-------- Records shown --------

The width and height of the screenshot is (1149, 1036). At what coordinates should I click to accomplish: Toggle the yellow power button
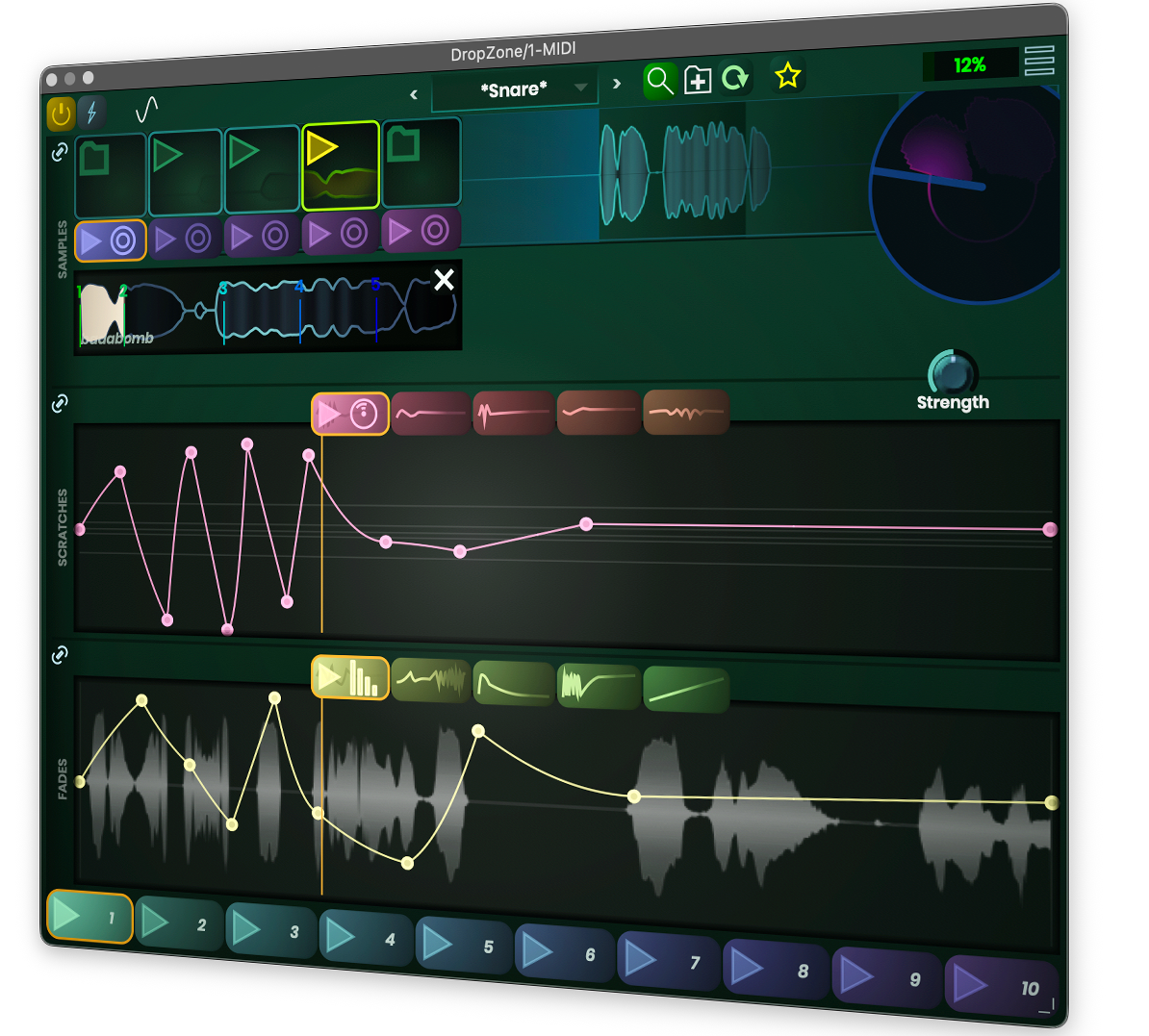point(61,114)
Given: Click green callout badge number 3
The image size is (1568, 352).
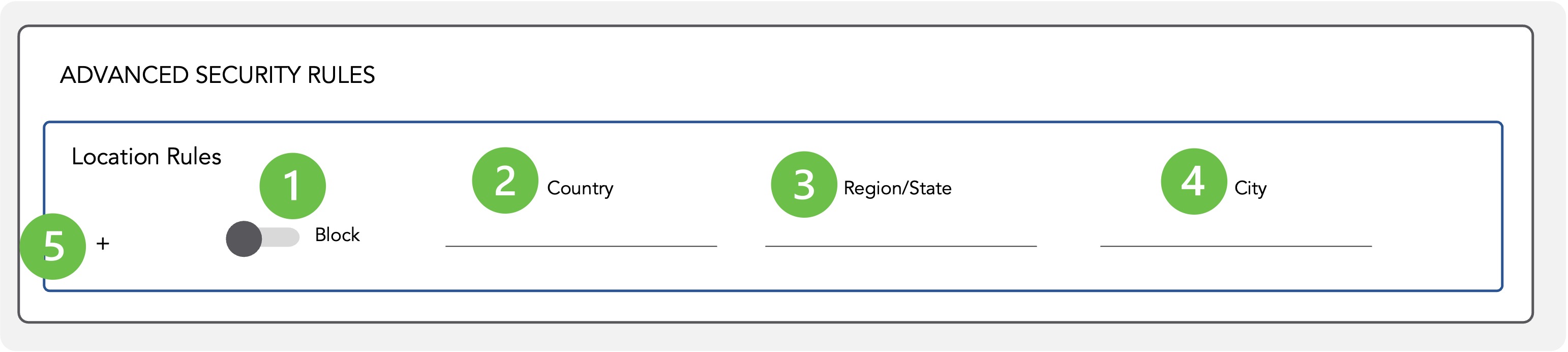Looking at the screenshot, I should [803, 185].
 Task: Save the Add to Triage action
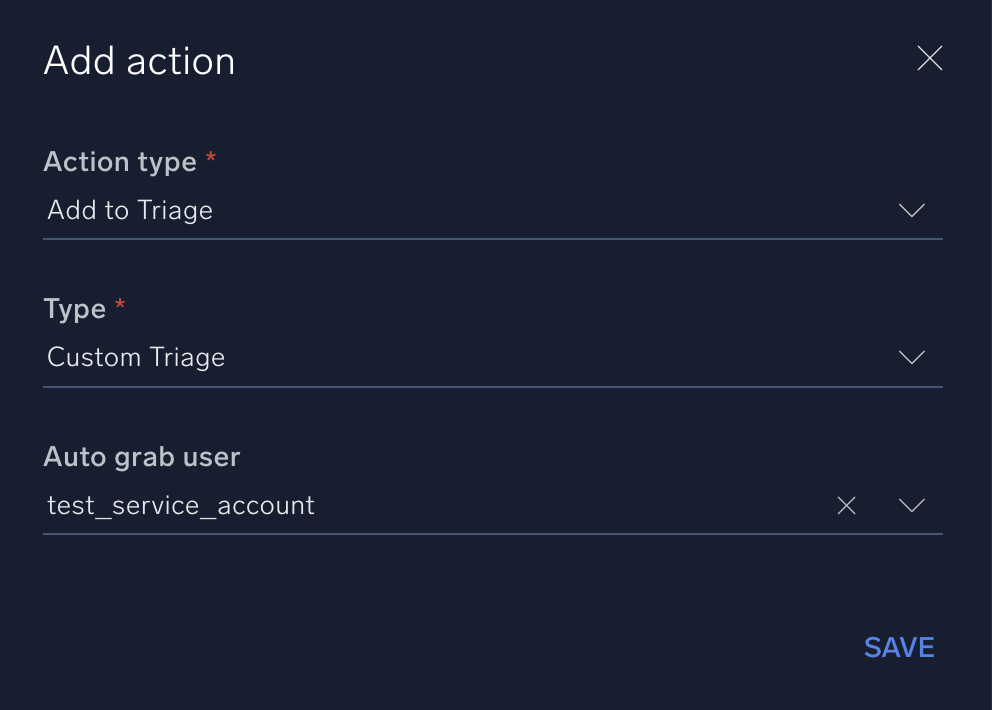[898, 647]
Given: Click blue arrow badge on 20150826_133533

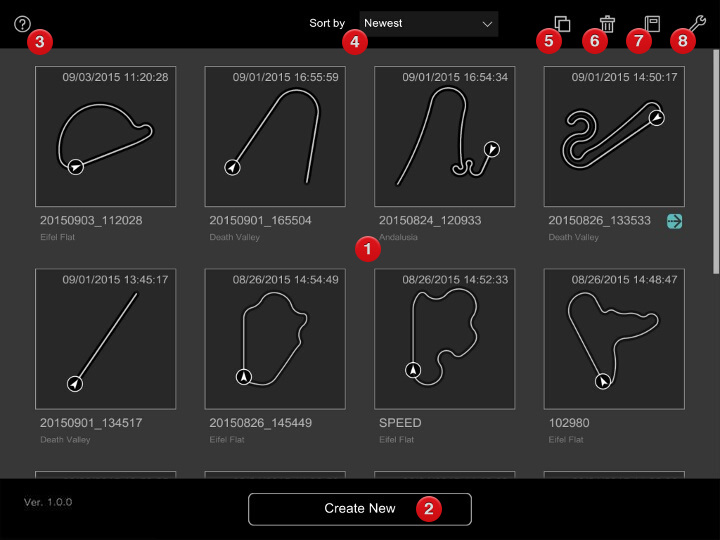Looking at the screenshot, I should tap(675, 221).
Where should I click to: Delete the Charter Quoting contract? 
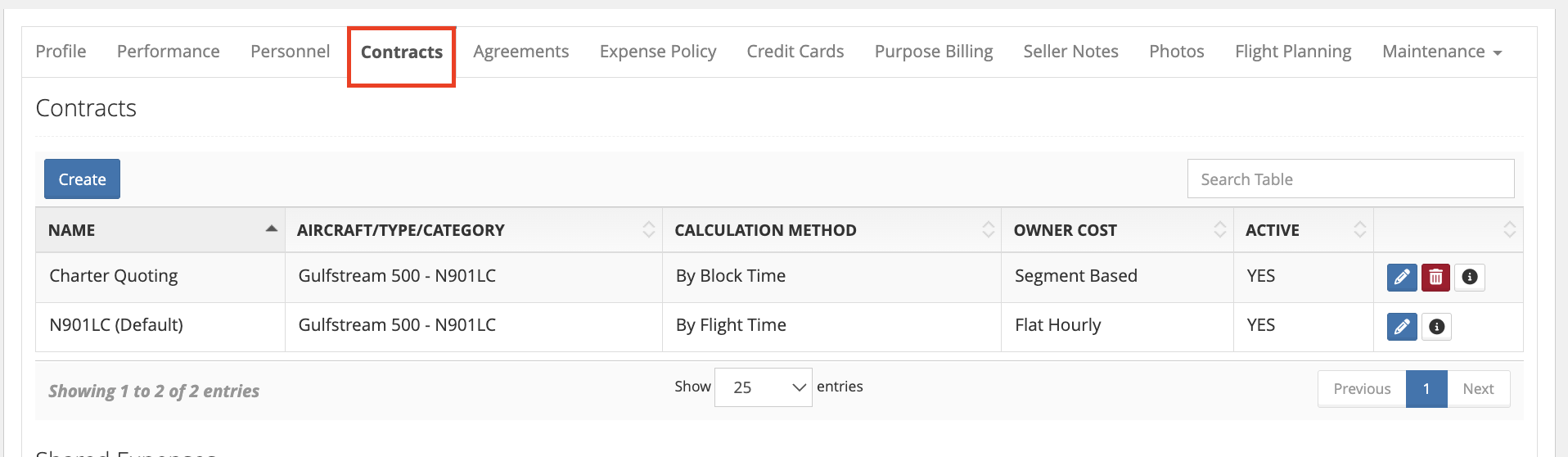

--------

● Work instructions: Only the lines from the line with "The image size is (1568, 352)." through the end of the records belong in your copy. Repeat them exactly, without pictures.

● Finished exercise:
The image size is (1568, 352).
Looking at the screenshot, I should [803, 185].
 Task: Save the Add to Triage action
[898, 647]
Given: Click blue arrow badge on 20150826_133533

Looking at the screenshot, I should tap(675, 221).
Where should I click to: Delete the Charter Quoting contract? 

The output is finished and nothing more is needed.